Render the data below as a JSON list of strings, one string per line and no blank lines, starting at the line containing "The height and" and ending at the end of the data. Leave the pictures out of the answer.

════════════════════

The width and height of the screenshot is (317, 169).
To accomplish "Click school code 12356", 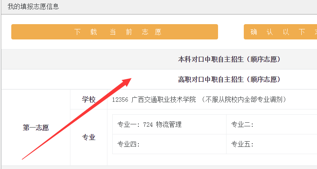I will coord(120,100).
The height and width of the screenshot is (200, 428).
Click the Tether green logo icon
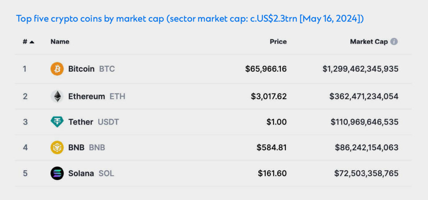pyautogui.click(x=57, y=122)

════════════════════

* _SOLUTION FOR THIS TASK_
[
  "The height and width of the screenshot is (200, 428).",
  "Click the Tether green logo icon",
  "pyautogui.click(x=57, y=122)"
]